**Written exercise:**
Write out, word for word, every line from the one containing "Task: Open Type" down to the last line, including both.

--- Begin Data entries ---

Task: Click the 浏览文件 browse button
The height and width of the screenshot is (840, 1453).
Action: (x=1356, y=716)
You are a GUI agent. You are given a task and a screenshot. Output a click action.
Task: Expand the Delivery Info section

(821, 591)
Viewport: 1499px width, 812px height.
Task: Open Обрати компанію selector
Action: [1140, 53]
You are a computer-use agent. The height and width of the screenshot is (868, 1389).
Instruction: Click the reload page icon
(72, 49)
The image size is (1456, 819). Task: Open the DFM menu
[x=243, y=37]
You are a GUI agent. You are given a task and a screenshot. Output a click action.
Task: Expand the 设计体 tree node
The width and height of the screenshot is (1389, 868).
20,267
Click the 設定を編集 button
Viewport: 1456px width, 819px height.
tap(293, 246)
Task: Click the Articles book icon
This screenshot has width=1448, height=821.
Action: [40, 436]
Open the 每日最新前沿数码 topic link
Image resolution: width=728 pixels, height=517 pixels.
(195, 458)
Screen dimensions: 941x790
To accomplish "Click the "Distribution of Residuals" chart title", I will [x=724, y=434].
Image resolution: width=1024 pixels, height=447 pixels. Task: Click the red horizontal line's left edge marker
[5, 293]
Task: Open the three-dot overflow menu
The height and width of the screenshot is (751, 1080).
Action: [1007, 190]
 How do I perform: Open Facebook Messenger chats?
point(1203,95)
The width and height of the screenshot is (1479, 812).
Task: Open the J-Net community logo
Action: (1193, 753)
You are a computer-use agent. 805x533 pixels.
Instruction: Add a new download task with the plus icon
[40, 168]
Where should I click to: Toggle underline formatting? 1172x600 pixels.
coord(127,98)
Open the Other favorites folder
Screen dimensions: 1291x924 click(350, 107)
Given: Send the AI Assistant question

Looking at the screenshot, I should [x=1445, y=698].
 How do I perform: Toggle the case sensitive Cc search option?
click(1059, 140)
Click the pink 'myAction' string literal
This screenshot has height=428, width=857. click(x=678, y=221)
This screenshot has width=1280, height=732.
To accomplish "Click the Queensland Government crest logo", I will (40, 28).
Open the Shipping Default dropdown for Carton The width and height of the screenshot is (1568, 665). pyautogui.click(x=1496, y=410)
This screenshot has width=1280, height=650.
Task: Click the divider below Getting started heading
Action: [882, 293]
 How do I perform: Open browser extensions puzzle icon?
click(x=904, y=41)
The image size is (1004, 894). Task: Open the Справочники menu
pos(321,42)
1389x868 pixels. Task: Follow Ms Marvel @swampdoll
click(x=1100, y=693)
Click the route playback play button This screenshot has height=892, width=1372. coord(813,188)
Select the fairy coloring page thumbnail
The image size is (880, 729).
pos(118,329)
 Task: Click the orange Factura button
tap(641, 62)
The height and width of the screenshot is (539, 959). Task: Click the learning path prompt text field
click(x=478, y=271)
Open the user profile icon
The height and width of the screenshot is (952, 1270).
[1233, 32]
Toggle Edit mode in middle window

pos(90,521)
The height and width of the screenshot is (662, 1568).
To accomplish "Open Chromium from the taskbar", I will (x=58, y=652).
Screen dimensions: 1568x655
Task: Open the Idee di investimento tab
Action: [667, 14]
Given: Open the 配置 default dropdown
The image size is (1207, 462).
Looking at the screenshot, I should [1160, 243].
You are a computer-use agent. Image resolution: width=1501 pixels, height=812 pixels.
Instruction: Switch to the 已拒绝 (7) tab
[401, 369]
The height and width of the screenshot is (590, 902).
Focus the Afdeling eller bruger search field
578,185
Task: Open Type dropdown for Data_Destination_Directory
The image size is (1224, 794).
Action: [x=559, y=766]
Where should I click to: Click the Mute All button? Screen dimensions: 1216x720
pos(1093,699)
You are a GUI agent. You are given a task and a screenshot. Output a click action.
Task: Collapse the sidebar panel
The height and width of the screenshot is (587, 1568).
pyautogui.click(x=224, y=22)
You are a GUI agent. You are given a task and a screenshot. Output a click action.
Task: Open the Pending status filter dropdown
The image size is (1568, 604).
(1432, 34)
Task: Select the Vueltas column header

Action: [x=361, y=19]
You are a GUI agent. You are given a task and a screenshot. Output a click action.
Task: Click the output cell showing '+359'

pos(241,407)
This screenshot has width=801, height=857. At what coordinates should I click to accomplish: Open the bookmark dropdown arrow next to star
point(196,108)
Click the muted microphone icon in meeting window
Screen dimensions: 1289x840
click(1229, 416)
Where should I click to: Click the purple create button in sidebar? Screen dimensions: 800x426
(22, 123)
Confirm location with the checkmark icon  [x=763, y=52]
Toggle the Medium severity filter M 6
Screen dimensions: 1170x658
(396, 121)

--- End Data entries ---

**Answer:**
Task: Open Type dropdown for Data_Destination_Directory
The image size is (1224, 794).
Action: [x=559, y=766]
Where should I click to: Click the Mute All button? Screen dimensions: 1216x720
pos(1093,699)
You are a GUI agent. You are given a task and a screenshot. Output a click action.
Task: Collapse the sidebar panel
The height and width of the screenshot is (587, 1568).
pyautogui.click(x=224, y=22)
You are a GUI agent. You are given a task and a screenshot. Output a click action.
Task: Open the Pending status filter dropdown
The image size is (1568, 604).
(1432, 34)
Task: Select the Vueltas column header

Action: [x=361, y=19]
You are a GUI agent. You are given a task and a screenshot. Output a click action.
Task: Click the output cell showing '+359'

pos(241,407)
This screenshot has width=801, height=857. At what coordinates should I click to accomplish: Open the bookmark dropdown arrow next to star
point(196,108)
Click the muted microphone icon in meeting window
Screen dimensions: 1289x840
click(1229, 416)
Where should I click to: Click the purple create button in sidebar? Screen dimensions: 800x426
(22, 123)
Confirm location with the checkmark icon  [x=763, y=52]
Toggle the Medium severity filter M 6
Screen dimensions: 1170x658
(396, 121)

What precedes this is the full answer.